Alla fine, obtorto collo, più per le spinte esogene (le sollecitazioni del Papa) che per quelle endogene (una necessità sentita dai vescovi), la CEI ha deciso di intraprendere un cammino sinodale alla stregua di quanto hanno fatto o stanno facendo altre assemblee episcopali nel mondo, anche se non si conoscono ancora gli obiettivi e per vederne la fine occorreranno anni e non mesi.
In questi frangenti, mi torna sempre in mente il sinodo diocesano di oltre vent’anni fa, inaugurato da mons. Bassano Staffieri e mai portato a compimento. Furono istituite commissioni, si fecero incontri e furono mobilitati il laicato e le associazioni. Purtroppo, prima di giungere a conclusione, mons. Staffieri lasciò la Diocesi di Carpi per quella di La Spezia e il suo successore, mons.
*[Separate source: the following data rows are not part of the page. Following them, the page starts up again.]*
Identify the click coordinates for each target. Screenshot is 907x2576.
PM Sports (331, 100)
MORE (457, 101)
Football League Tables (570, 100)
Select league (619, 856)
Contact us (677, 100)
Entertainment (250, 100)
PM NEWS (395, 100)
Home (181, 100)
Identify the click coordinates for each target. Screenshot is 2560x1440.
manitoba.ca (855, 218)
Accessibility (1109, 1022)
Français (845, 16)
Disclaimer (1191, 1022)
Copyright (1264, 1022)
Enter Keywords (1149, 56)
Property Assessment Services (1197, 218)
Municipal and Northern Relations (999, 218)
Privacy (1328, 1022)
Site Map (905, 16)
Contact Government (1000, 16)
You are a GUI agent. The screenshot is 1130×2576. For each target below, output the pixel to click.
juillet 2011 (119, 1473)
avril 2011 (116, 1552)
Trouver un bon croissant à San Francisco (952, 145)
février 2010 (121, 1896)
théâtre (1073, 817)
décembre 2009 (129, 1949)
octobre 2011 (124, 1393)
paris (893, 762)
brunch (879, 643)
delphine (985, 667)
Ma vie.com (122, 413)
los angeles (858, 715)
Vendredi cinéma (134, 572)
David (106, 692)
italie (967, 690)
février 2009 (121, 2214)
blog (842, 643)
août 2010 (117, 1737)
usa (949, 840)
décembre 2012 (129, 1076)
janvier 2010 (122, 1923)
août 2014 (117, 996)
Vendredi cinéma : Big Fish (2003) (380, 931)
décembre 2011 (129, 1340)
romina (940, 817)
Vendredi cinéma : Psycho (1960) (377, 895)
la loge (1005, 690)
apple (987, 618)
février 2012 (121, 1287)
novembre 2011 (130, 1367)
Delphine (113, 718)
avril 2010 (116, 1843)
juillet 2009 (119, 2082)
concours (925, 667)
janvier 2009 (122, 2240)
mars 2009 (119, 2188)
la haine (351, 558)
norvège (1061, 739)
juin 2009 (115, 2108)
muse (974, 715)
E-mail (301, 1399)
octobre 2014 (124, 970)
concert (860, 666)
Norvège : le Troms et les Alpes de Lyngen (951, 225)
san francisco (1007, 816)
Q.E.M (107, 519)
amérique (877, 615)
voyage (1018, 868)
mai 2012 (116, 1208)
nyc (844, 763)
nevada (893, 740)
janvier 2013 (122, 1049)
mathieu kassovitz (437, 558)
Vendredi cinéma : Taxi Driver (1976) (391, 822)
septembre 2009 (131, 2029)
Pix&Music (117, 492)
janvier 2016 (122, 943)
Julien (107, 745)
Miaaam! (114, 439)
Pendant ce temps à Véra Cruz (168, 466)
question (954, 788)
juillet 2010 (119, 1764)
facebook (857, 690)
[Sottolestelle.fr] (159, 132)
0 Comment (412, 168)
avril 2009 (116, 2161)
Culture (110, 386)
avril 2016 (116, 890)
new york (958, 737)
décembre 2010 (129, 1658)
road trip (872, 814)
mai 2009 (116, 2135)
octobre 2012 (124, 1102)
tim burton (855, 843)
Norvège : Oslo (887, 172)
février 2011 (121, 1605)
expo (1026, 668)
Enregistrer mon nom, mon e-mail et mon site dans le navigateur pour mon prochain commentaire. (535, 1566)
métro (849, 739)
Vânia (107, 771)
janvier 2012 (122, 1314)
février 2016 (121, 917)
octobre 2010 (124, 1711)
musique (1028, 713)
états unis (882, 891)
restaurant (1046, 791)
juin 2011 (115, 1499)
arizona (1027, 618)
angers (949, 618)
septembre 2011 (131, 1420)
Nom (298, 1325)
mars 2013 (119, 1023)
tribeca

Elio Tinti, ritenne che quel sinodo non fosse più una priorità e lo sospese senza tante spiegazioni. Che io ricordi, il risultato più tangibile dello sforzo profuso fu la creazione di un nuovo cantorale diocesano, con una selezione più accurata e omogenea di canti per la liturgia. Non granché, si potrebbe dire.
Anche in tempi più recenti, gli appelli del Papa per accrescere l’inclusione del popolo cristiano nelle decisioni della Chiesa sono stati anestetizzati da larga parte dell’episcopato. Basti pensare al sinodo sulla famiglia del 2015. Alcune Conferenze episcopali, come quella inglese, seguendo le indicazioni del Pontefice avevano tentato di coinvolgere i credenti in modo ampio, invitandoli tra le altre cose a rispondere a questionari online; nella nostra Diocesi (ma anche in molte altre della Penisola) i temi furono invece trattati nei circoli ristretti dei consigli parrocchiali e le conclusioni accuratamente filtrate e addomesticate prima di essere inviate a Roma, allineandole di norma all’orientamento del vescovo locale. Se l’Esortazione apostolica Amoris laetitia, frutto di quel sinodo, era apparsa a molti credenti come “la montagna che aveva partorito il topolino”, nelle nostre lande nebbiose non era giunta nemmeno la debole eco di quello squittio. Mesi di copertura mediatica nazionale e di polemiche sulla comunione ai divorziati risposati erano scivolati via come foglie al vento, lasciando ogni cosa immutata.
Nel 1999 il teologo e psicoterapeuta tedesco Manfred Lütz nel libro “Il gigante bloccato: psicoanalisi della Chiesa Cattolica” aveva identificato quattro questioni senza uscita che bloccavano la Chiesa Cattolica: il celibato, il sacerdozio femminile, la morale sessuale e la gerarchia della Chiesa. Oggi, osservando la discussione che si sviluppa all’interno del sinodo tedesco, è costretto ad annotare che queste quattro questioni restano realisticamente irrisolvibili. Specialmente dopo il sinodo per l’Amazzonia, dove è risultato chiaro che Papa Francesco non metterà in discussione il celibato e non introdurrà il diaconato per le donne, e il recentissimo divieto di benedizione per le coppie omosessuali emesso dalla Congregazione per la dottrina della fede. Manfred Lütz, intervistato, chiosa con realismo e amarezza: “L’impresa deve essere ora quella di lasciare che il Cammino sinodale finisca senza un risultato tangibile, ma con la minor frustrazione possibile.”